I saw the level of debt and leverage as the issue and the chief indicator the peak in the indexes in 2000. Its been a bear market rally since 2003, which is why, imo, stocks are crashing now without relief, we have had a hedge fund and leverage and shadow banking sector driven bear market rally allready, now we get the generational lows.

How long did it take the UK stock market to recover its inflation adjusted highs after the GD? I don't know offhand but that I surmise is the likely time period involved going forward. Readers might like to consider why I point to that example in this case.

The major dudes of the forcasting biz seem to be coming around to the view I expressed 2005-7.

"The man who predicted the 1987 stock market crash and the fall of the Soviet Union is now forecasting revolution in America, food riots and tax rebellions - all within four years, while cautioning that putting food on the table will be a more pressing concern than buying Christmas gifts by 2012.

Gerald Celente, the CEO of Trends Research Institute, is renowned for his accuracy in predicting future world and economic events, which will send a chill down your spine considering what he told Fox News this week.

Celente says that by 2012 America will become an undeveloped nation, that there will be a revolution marked by food riots, squatter rebellions, tax revolts and job marches, and that holidays will be more about obtaining food, not gifts.

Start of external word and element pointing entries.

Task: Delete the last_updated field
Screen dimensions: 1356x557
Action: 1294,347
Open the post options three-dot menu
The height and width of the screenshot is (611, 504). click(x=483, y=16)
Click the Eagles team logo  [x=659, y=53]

"We're going to see the end of the retail Christmas....we're going to see a fundamental shift take place....putting food on the table is going to be more important that putting gifts under the Christmas tree," said Celente, adding that the situation would be "worse than the great depression".

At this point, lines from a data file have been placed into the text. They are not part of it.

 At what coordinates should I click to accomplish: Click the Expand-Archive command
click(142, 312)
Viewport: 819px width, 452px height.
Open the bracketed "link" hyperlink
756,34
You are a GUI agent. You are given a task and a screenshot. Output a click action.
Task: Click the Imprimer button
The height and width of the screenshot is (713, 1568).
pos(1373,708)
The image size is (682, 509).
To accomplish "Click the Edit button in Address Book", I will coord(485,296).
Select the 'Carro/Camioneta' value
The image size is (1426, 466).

"America's going to go through a transition the likes of which no one is prepared for," said Celente, noting that people's refusal to acknowledge that America was even in a recession highlights how big a problem denial is in being ready for the true scale of the crisis.

Celente, who successfully predicted the 1997 Asian Currency Crisis, the subprime mortgage collapse and the massive devaluation of the U.S. dollar, told UPI in November last year that the following year would be known as "The Panic of 2008," adding that "giants (would) tumble to their deaths," which is exactly what we have witnessed with the collapse of Lehman
Brothers, Bear Stearns and others. He also said that the dollar would eventually be devalued by as much as 90 percent.

The prospect of revolution was a concept echoed by a British Ministry of Defence report last year, which predicted that within 30 years, the growing gap between the super rich and the middle class, along with an urban underclass threatening social order would mean, "The world's middle classes might unite, using access to knowledge, resources and skills to shape
transnational processes in their own class interest," and that, "The middle classes could become a revolutionary class."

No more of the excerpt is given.